**WHAT NEEDS TO BE DONE:** Scan the records below for the line with "Given: Open the dashboard icon in sidebar" and the line with "You are a computer-use agent. This". Repeat those two lines and every line between them exactly, and nothing else.

*** RECORDS PROVIDED Section Begins ***

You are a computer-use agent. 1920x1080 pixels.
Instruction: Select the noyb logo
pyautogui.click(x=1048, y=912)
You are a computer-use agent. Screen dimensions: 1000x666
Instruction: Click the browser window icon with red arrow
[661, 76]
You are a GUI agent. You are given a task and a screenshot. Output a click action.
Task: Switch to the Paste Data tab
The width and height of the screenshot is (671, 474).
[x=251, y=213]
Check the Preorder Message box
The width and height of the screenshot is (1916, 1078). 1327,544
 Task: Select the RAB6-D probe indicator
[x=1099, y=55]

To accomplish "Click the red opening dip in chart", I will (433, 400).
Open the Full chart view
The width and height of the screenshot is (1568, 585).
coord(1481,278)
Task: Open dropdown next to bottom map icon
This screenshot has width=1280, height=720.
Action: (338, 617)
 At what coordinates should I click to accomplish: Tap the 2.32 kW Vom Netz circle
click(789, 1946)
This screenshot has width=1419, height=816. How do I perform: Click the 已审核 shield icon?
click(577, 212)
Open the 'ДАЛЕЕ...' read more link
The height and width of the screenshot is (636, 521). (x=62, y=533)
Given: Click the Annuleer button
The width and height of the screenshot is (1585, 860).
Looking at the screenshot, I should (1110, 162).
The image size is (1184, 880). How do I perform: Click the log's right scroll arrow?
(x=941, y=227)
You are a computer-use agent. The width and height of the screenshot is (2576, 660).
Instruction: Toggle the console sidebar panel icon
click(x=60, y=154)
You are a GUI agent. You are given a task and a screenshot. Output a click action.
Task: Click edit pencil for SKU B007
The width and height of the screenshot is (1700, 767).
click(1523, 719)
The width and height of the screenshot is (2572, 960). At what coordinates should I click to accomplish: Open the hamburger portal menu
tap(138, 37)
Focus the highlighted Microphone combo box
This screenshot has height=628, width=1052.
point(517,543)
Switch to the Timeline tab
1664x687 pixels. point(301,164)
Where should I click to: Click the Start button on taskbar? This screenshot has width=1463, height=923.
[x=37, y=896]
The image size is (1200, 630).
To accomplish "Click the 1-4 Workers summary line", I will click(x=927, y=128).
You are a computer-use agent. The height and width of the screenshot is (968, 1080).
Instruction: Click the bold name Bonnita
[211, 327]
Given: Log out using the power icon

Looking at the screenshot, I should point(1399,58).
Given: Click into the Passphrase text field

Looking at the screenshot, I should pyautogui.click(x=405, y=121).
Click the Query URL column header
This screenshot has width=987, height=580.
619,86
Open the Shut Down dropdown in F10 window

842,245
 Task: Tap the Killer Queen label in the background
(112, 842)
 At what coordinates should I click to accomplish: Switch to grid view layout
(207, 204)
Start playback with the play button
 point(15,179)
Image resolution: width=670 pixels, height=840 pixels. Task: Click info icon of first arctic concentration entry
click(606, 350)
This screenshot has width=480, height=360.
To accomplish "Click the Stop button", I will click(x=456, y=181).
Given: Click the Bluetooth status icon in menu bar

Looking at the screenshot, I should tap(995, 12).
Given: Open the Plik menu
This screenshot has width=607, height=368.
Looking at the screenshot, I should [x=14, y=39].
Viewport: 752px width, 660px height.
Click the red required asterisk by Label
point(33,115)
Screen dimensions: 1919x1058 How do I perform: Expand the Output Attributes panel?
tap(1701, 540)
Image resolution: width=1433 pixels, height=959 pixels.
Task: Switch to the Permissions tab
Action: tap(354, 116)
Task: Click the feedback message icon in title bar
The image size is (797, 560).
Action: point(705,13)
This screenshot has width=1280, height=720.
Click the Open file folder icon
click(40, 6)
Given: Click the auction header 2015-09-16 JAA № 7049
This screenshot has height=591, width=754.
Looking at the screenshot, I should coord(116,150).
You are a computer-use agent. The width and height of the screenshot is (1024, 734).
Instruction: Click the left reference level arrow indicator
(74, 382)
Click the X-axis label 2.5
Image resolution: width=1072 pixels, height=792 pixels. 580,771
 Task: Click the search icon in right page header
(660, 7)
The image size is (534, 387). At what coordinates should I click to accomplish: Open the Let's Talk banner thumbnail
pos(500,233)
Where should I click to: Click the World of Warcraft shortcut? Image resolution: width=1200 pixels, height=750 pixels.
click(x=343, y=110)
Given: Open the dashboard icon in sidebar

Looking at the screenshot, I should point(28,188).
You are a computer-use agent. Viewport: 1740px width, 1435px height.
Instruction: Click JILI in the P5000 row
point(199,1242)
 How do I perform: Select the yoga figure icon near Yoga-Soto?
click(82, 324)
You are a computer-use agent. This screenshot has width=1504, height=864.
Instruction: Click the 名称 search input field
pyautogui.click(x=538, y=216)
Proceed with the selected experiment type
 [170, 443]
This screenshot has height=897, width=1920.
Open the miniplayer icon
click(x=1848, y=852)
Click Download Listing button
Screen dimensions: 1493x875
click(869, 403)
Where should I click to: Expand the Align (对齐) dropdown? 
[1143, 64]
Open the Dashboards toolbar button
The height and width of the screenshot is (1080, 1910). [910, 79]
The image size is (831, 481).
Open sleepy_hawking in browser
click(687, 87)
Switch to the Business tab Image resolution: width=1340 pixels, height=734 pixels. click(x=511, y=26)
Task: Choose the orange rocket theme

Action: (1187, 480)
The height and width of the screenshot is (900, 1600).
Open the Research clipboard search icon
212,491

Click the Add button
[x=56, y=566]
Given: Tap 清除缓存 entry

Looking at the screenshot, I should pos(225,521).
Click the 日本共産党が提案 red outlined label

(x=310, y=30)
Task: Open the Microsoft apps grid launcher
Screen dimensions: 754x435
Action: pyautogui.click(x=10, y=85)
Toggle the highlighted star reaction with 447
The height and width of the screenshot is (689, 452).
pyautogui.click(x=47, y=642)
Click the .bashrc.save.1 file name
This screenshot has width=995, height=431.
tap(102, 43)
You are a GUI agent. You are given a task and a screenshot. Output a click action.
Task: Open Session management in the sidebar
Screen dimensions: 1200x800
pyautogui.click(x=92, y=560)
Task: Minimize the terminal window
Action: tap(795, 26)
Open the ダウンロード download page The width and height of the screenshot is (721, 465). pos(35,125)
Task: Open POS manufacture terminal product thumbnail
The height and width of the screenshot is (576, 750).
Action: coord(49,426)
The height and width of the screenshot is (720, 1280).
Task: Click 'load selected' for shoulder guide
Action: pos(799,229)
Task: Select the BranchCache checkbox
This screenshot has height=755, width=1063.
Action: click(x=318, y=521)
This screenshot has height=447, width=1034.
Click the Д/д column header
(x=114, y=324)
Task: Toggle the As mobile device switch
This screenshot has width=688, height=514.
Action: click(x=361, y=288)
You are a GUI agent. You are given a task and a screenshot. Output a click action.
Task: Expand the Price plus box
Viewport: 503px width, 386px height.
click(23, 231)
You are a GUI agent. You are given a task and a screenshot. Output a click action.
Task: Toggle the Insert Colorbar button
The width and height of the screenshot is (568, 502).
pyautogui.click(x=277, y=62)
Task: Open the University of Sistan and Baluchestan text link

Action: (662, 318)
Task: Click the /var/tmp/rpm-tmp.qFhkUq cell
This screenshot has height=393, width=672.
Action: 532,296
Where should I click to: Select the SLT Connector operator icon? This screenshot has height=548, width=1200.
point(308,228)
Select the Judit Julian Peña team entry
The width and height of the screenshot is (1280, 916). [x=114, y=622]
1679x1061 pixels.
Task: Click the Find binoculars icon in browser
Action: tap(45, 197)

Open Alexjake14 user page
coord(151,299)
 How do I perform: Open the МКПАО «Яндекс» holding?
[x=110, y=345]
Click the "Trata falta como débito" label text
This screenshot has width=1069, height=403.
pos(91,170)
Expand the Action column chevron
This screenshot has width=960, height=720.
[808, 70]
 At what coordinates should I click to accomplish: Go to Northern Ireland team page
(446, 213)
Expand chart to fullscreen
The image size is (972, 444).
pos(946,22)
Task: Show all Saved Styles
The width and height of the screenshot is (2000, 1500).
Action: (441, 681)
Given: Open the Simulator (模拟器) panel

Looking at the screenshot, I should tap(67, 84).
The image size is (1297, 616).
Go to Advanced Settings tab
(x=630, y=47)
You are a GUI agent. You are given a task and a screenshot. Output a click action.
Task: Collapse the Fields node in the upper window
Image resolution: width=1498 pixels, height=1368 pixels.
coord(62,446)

*** RECORDS PROVIDED Section Ends ***

**RESPONSE AREA:**
Given: Open the dashboard icon in sidebar

Looking at the screenshot, I should point(28,188).
You are a computer-use agent. Viewport: 1740px width, 1435px height.
Instruction: Click JILI in the P5000 row
point(199,1242)
 How do I perform: Select the yoga figure icon near Yoga-Soto?
click(82, 324)
You are a computer-use agent. This screenshot has width=1504, height=864.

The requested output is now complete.